*** Opening of Given records ***

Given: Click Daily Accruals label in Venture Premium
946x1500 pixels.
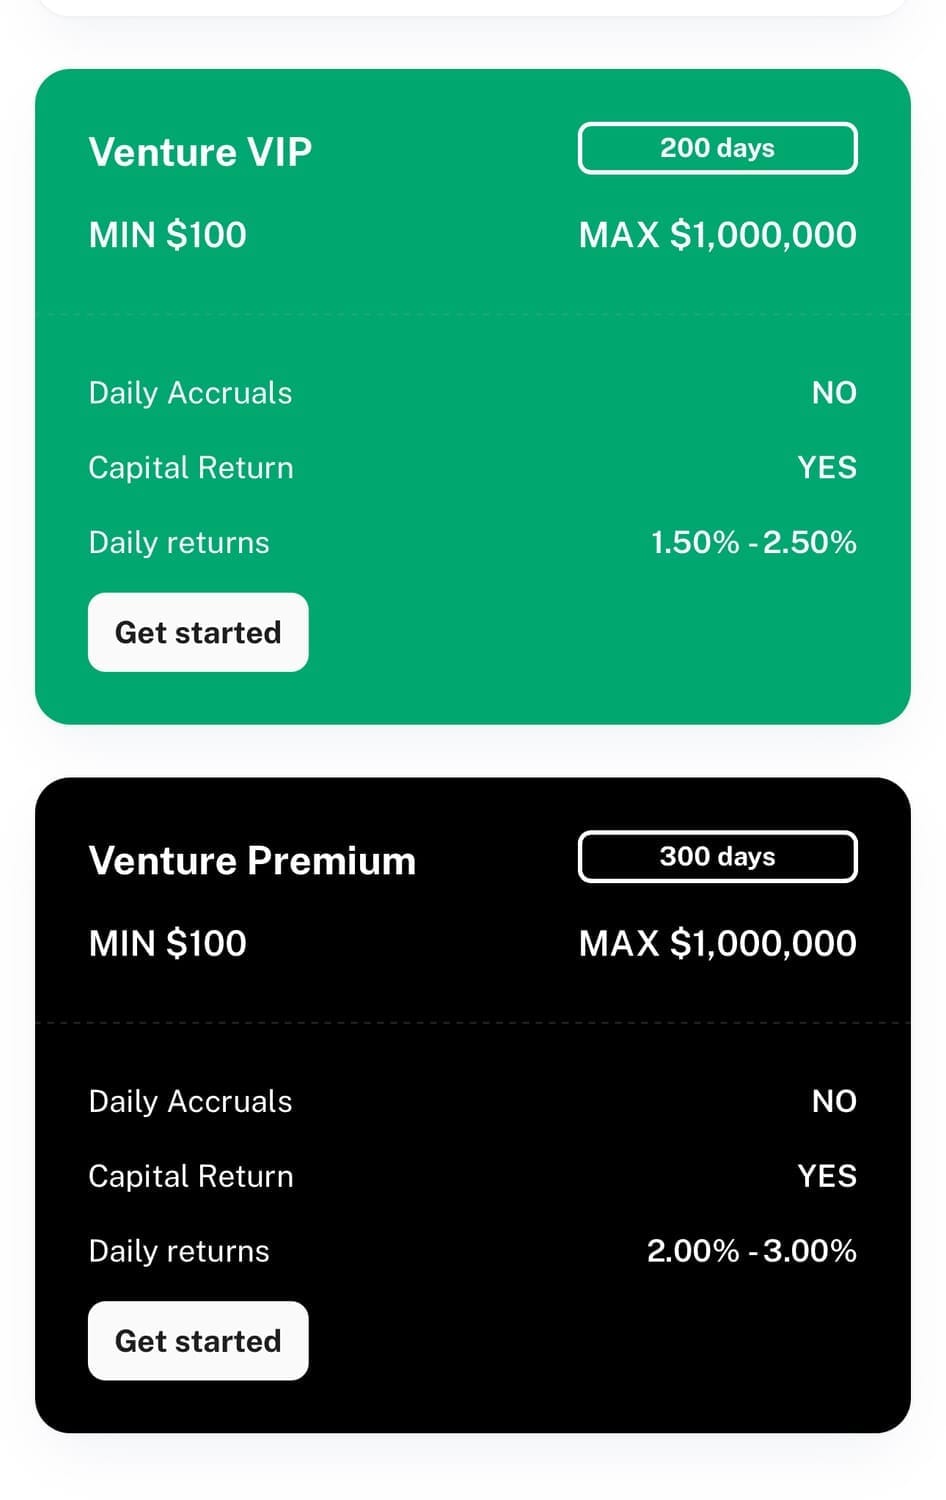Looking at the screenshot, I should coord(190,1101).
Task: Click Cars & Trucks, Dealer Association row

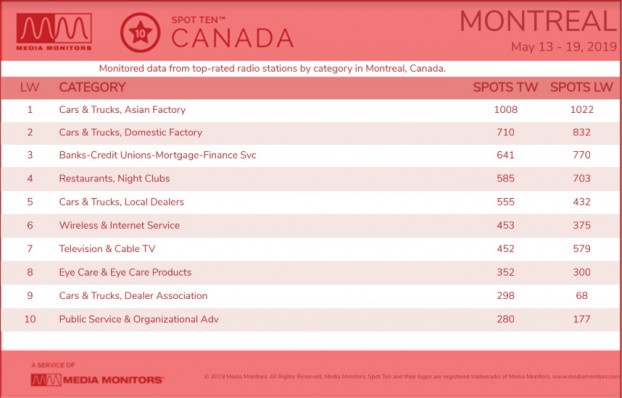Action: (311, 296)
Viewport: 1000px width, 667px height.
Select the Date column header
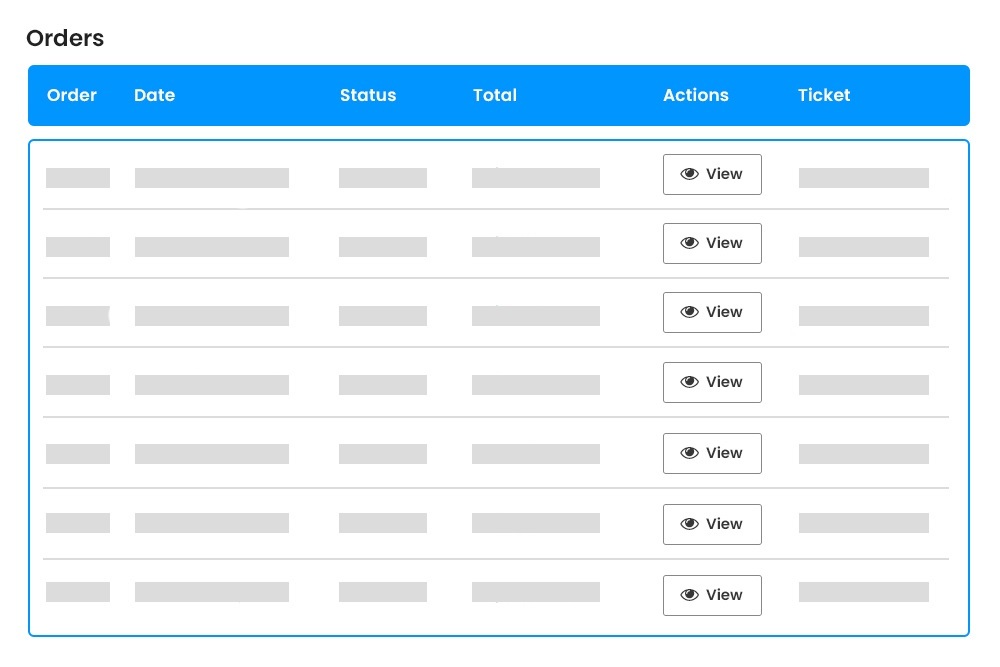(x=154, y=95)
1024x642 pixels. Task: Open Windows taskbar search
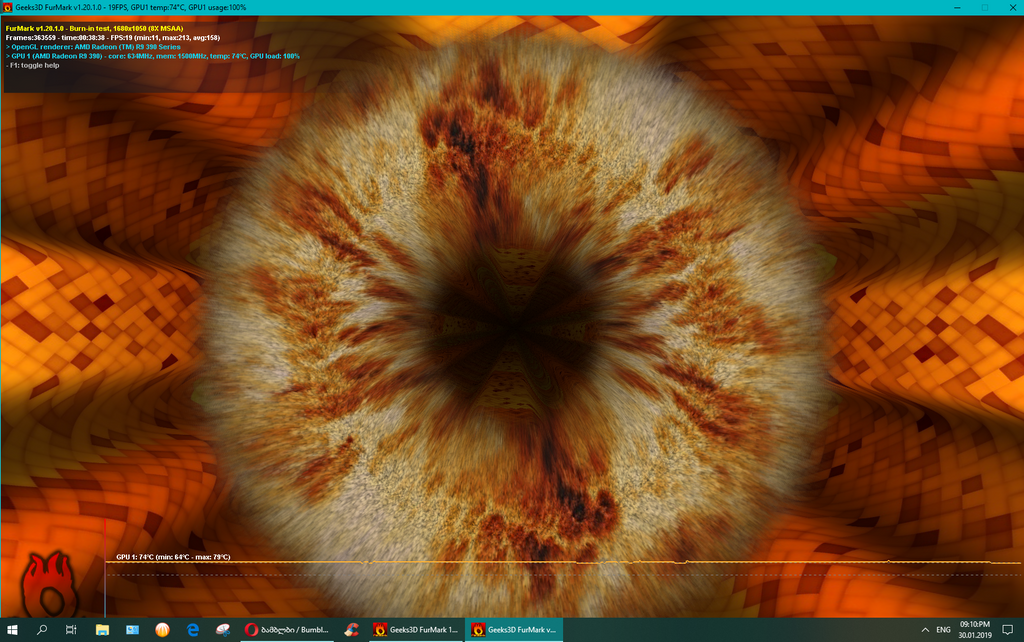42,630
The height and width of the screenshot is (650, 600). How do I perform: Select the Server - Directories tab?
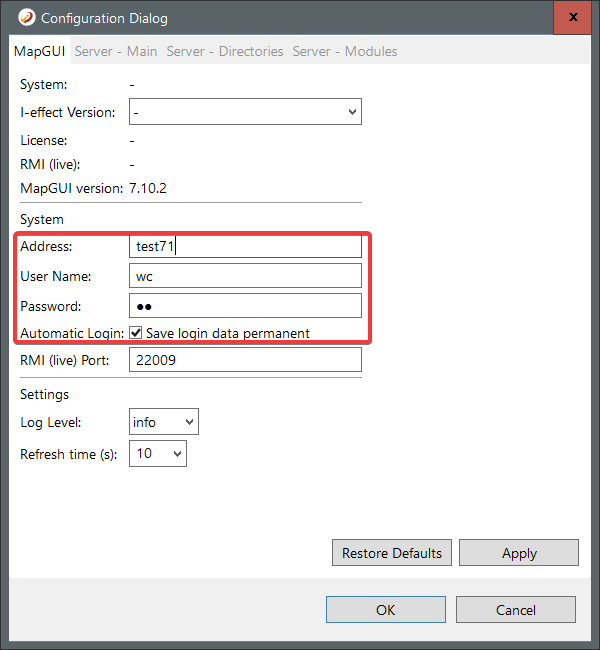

*** Close of Given records ***

## Goal of the exercise
Would you return the data above exactly as written, minus the images?

## Finished exercise
Given: Click Daily Accruals label in Venture Premium
946x1500 pixels.
Looking at the screenshot, I should coord(190,1101).
Task: Click Cars & Trucks, Dealer Association row

Action: (311, 296)
Viewport: 1000px width, 667px height.
Select the Date column header
(x=154, y=95)
1024x642 pixels. Task: Open Windows taskbar search
42,630
The height and width of the screenshot is (650, 600). How do I perform: Select the Server - Directories tab?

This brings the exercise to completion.